Dataset records:
Segment Open

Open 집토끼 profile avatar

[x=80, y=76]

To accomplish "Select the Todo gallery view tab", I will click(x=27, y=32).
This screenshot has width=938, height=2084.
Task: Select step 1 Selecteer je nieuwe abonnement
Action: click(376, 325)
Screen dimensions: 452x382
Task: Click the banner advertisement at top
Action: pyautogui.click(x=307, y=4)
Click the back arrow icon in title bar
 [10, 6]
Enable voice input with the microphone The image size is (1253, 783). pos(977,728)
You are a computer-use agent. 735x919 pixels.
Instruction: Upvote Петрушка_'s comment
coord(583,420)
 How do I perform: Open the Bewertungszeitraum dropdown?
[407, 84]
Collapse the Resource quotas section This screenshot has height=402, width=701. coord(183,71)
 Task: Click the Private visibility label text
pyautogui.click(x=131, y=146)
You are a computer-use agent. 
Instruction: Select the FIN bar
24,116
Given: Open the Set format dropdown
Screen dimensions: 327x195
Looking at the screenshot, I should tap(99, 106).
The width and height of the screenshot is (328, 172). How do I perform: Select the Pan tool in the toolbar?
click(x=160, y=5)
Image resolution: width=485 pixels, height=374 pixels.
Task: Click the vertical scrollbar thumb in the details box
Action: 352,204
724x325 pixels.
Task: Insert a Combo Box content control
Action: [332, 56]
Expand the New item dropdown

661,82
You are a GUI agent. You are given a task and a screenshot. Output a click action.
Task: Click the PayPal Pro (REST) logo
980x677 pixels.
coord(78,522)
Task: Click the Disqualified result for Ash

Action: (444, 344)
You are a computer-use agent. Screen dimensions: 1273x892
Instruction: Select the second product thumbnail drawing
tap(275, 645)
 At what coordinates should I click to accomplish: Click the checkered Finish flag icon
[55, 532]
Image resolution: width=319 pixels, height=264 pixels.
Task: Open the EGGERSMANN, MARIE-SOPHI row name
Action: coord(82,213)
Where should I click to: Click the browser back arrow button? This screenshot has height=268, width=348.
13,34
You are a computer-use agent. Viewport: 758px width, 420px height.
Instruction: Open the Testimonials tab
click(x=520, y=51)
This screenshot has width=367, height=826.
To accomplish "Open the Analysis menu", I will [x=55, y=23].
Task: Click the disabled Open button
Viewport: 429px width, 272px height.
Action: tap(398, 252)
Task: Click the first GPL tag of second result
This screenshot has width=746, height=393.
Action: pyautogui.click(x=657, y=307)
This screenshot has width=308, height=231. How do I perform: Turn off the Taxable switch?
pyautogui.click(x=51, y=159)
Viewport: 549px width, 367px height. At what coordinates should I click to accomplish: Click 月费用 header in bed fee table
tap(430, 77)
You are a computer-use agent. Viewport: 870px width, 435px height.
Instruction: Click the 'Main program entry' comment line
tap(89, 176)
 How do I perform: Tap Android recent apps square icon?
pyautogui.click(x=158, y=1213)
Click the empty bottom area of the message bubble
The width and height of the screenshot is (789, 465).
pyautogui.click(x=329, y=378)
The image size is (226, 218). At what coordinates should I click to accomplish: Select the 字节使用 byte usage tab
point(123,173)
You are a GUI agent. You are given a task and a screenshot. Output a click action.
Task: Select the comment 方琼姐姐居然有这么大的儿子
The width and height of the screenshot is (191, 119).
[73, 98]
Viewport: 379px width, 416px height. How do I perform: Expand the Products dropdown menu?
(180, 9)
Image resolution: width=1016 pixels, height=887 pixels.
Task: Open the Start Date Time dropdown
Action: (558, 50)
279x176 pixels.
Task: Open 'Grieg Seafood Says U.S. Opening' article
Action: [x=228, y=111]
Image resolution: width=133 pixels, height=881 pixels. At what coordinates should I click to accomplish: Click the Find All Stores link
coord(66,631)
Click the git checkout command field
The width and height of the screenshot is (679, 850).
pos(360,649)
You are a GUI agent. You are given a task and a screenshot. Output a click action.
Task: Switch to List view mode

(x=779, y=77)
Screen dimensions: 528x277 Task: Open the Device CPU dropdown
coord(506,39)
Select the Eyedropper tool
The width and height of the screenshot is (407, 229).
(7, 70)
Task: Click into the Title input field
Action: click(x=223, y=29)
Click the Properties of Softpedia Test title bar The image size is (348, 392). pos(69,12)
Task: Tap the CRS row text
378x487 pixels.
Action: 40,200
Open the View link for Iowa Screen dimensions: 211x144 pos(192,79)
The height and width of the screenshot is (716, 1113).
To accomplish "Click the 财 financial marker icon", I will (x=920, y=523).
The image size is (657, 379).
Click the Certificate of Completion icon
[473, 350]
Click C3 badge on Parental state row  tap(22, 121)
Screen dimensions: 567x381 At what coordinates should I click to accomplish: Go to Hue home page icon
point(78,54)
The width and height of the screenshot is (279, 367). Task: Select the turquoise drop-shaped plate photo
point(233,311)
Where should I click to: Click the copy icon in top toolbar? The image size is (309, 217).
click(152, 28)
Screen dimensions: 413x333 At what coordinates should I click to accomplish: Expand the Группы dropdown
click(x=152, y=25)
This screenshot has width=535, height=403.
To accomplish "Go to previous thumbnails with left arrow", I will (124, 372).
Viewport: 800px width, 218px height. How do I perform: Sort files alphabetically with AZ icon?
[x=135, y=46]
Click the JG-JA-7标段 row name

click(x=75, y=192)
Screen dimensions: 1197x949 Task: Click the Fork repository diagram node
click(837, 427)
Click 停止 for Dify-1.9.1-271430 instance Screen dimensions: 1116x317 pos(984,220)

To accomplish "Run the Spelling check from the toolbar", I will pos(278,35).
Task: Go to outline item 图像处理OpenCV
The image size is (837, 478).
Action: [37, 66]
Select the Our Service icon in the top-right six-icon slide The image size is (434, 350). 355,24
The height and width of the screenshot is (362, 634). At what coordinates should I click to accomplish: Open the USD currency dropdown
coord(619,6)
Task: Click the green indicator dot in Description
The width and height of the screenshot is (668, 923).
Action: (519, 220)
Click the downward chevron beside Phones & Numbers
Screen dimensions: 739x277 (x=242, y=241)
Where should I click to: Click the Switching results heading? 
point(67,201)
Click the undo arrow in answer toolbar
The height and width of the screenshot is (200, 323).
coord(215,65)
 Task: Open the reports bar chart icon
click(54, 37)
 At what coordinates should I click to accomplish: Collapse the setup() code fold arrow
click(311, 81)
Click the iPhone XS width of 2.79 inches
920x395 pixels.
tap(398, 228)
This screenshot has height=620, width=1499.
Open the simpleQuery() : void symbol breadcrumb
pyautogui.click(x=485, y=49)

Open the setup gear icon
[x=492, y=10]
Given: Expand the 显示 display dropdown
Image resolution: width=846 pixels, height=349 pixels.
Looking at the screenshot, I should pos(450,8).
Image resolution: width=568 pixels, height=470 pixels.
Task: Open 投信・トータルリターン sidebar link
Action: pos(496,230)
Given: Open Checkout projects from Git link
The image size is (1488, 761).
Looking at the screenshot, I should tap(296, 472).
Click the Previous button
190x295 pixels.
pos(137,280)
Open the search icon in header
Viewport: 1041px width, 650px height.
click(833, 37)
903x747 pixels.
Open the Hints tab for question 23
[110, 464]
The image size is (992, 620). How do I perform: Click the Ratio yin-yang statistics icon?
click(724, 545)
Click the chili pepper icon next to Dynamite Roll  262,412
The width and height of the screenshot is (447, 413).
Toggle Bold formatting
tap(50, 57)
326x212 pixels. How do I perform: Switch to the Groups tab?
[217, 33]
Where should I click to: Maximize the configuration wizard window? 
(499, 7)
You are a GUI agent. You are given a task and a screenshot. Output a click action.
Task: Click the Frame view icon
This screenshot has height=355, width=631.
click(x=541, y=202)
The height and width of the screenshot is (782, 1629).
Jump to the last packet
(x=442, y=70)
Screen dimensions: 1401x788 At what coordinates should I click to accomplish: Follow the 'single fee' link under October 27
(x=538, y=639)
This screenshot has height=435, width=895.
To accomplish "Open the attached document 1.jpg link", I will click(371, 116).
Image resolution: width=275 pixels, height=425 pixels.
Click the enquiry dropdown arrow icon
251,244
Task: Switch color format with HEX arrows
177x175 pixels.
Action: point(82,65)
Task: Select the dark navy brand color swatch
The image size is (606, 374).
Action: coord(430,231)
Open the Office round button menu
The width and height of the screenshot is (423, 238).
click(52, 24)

Segment Closed

* [Brief] List all lines from the entries that include the word "color".

* [Written solution]
Task: Switch color format with HEX arrows
Task: Select the dark navy brand color swatch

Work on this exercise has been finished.